→ **PAGE EXCERPT**:
Yesterday I signed a contract with a new University and informed my former employer I will no longer be working for them.
And thus began the process of moving my life out of Seoul and to the countryside of Korea. More specifically, onto my in-laws farm.
Smaller money, MUCH smaller city, but better deal.
I made good money in Seoul, but the stress really took it’s toll. My wife and I didn’t save nearly what we should have, as a lot of that larger salary went directly to ‘stress relief’ activities such as massages and emergency weekend getaways when things got really intense.
Furthermore, my last job wasn’t really doing anything for my career. Every day felt like ‘spinning my wheels,’ so to speak, although I certainly feel like I became a better teacher.
This new job, teaching American Politics at a university in the southern part of the country, promises opportunities for publication, teaching interesting courses (including a graduate level course), and improving my Korean.

→ **PROBLEMS AND TASKS**:
1/ Based on the post, answer yes or no to each statement below and quote the words from the post that decide it. (a) The new job involves teaching American Politics at a university in the southern part of the country. (b) The writer and spouse saved about as much as they should have while in Seoul. (c) The move is to a larger city.
2/ Rewrite the part of the post that opens with the words containing "Smaller money, MUCH" and closes with "got really intense.", changing "good money" to "decent money".

→ **INFORMATION SUPPLIED**:

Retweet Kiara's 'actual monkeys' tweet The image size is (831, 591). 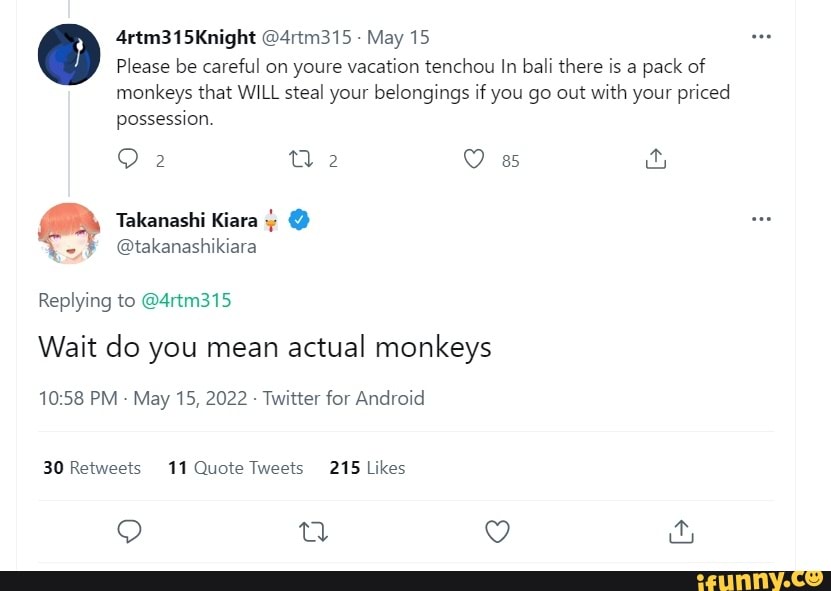pyautogui.click(x=314, y=533)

→ **SOLUTIONS FOR EACH TASK**:
1/
(a) Yes: "teaching American Politics at a university in the southern part of the country"
(b) No: "My wife and I didn’t save nearly what we should have"
(c) No: "MUCH smaller city"

2/
Smaller money, MUCH smaller city, but better deal.
I made decent money in Seoul, but the stress really took it’s toll. My wife and I didn’t save nearly what we should have, as a lot of that larger salary went directly to ‘stress relief’ activities such as massages and emergency weekend getaways when things got really intense.